Chile Earthquake: U.S. and International Response

June S. Beittel
Analyst in Latin American Affairs

Rhoda Margesson
Specialist in International Humanitarian Policy

On February 27, 2010, an earthquake of magnitude 8.8 struck off the coast of central Chile. Centered 70 miles northeast of Chile's second-largest city, Concepción, at a depth of 22 miles, the earthquake was the second largest ever recorded in Chile and the fifth largest recorded worldwide since 1900. Over 100 aftershocks of magnitude 5.0 or greater were recorded following the initial earthquake. The earthquake and subsequent tsunami, which struck Chile's coast roughly 20 minutes after the earthquake and moved 2,000 feet onto shore in some places, devastated parts of the country. Although there are reports of varying casualty numbers, according to Chile's Ministry of the Interior, the official death toll is 507 (497 bodies have been identified; 10 remain unidentified). The numbers of missing persons are not yet known. Approximately 200,000 homes have been badly damaged or destroyed. Estimates suggest as many as 2 million people may have been affected by the earthquake, an unknown number of whom were injured or displaced. 

The Chilean government, through the Chilean National Emergency Office, is leading the relief operation and coordinating assistance.

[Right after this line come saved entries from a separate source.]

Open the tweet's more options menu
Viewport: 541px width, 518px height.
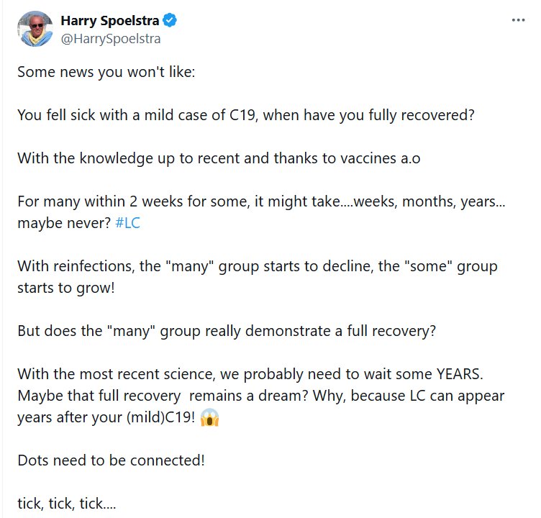tap(518, 20)
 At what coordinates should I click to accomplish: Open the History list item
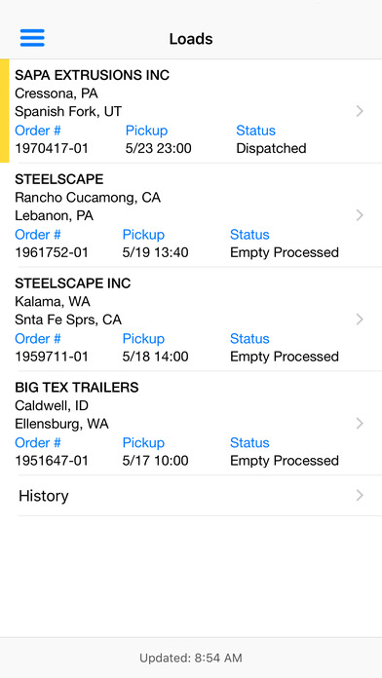click(200, 496)

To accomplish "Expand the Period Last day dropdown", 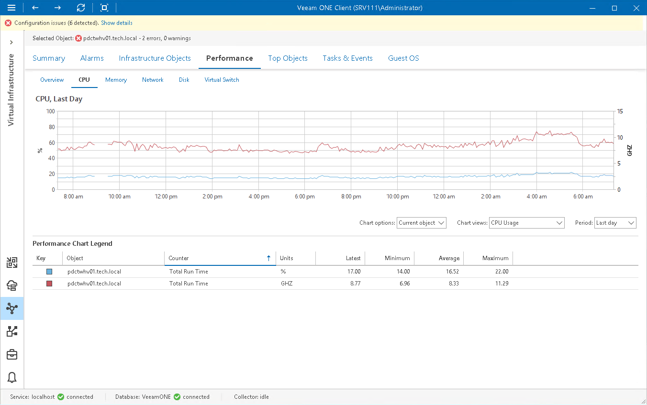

Despite offers of assistance, thus far the international humanitarian relief operation has been limited pending further requests for assistance from the government. In addition, there are more than 16,000 Chilean military personnel providing humanitarian relief and maintaining public order. At least two elements of the Chilean government's initial response have been criticized in Chile. The first is that the coastal and island communities did not receive timely warning about the tsunami waves that caused so many of the reported casualties. The second Chilean government response that has been widely questioned was the speed with which the Chilean military was deployed to quell looting and violence in the disaster zone. While critics point to weaknesses in the initial response, later assessments by disaster managers gave the Chilean government's response higher marks. Many credited the government of President Michelle Bachelet with success given the scope of the disaster and some labeled the government's response a model. The Chilean government's response to the earthquake has been complicated by the fact that President Bachelet left office on March 11, 2010, and has been succeeded by Sebastián Piñera, the leader of a center-right coalition that won the country's recent presidential election. President Bachelet held meetings with President-elect Piñera in order to ease the transition. 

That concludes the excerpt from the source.